I have asthma. This last week and this weekend specifically it was really bad. There are so many reasons why it was bad, there was only one reason I could control; I smoked a couple of cigarettes, but still. Like an idiot (without asthma) I smoked a cigarette.
The depressed part of me goes: ‘Yup, you suck, told ya! You’re useless, stupid and can’t even take care of yourself.’ And that was by far the nicest thing the depressed part of me said. So I’m redoing the whole quitting smoking and this time around I’m not going to fail. I’m going to remember how I felt this morning, like a grown man fell asleep on top of me. And it didn’t get better by getting up and walking around like it normally does. I had to ask my husband to grab my meds to make sure I was able to get out of bed.
I am not only failing me, I’m failing my family and I hate it.

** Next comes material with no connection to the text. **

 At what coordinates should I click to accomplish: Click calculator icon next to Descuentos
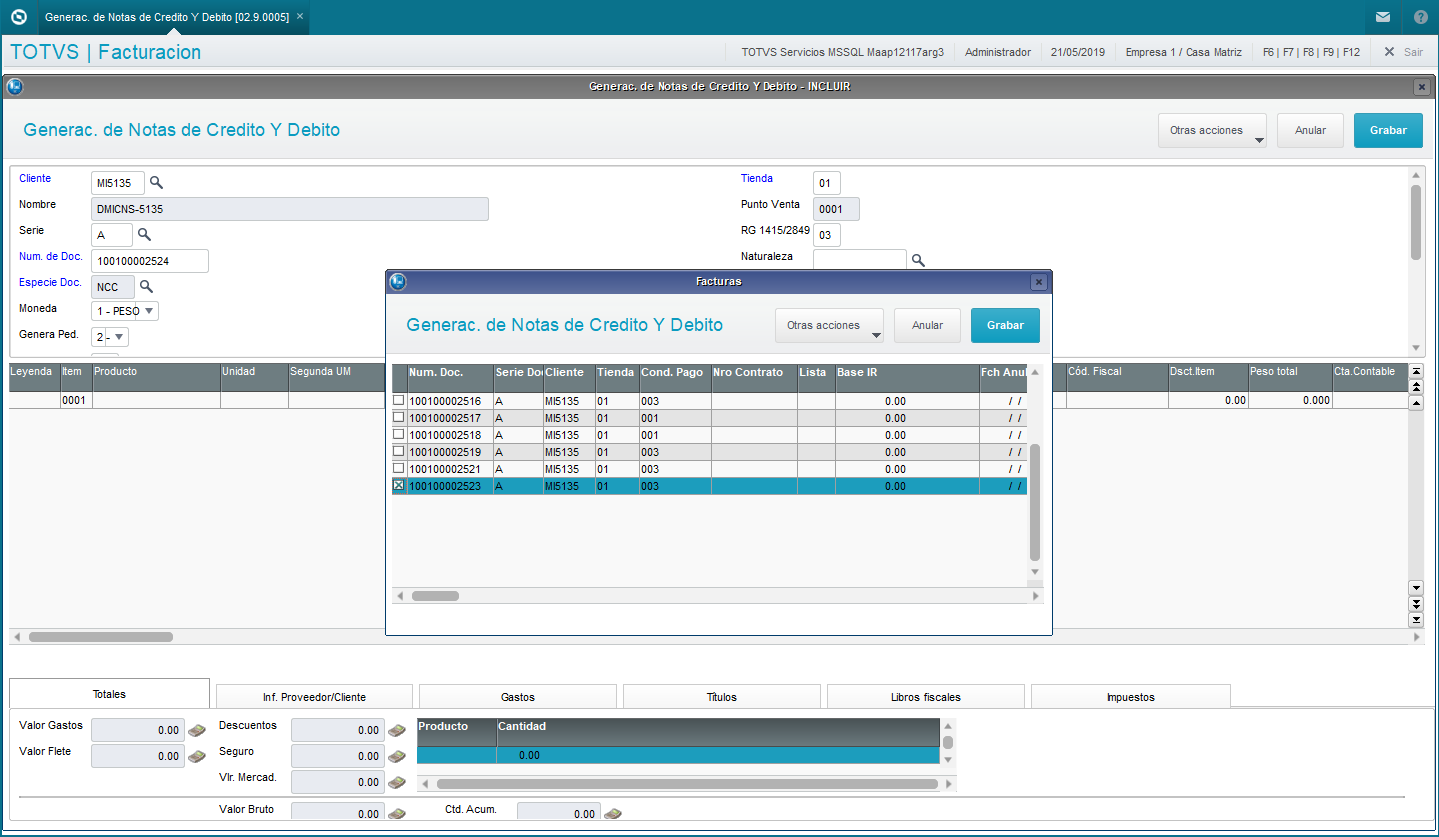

I shouldn’t need any motivation not to feel that crappy ever again if I can help it. Yet that’s not how addiction works so I told myself if I quit now and am still not smoking by the time my birthday comes around in June, I can buy a new iPad.
I am going to try to stay motivated to never smoke again. I’ve seen how bad this disease can get, my grandma had Asthma and some other lung problems. Relatively young her heart started to have issues, because it was working so hard to get the oxygen everywhere it needed to go. She lived to be 91, but it wouldn’t be what I would sign up for. She had a tough life the last 10 – 20 years.
My depression is at its worst right now. I’m doing everything I can to stay positive, but it’s hard. It’s something that is really hard to control, like a puppy who’s really happy. See what I did there? I could have said ‘diarrhea’, but I said happy puppy!
I can be allright at one moment and feel really sad the next moment. My husband saw it happen once and said very surprised: ‘What just happened? Why are you sad?’ That’s how it can be for me, it just knocks you over the back of the head and you have no idea what just happened or why.
Luckily the other way around happens too. You find a little happy in all of the darkness, not because of anything, but it’s just there.
So I’m going to try and take all those little moments of happiness and string them together. I’ll leave the darkness out and hope I’ll hold out until Spring is here. All the baby animals, the flowers and sunshine will totally help.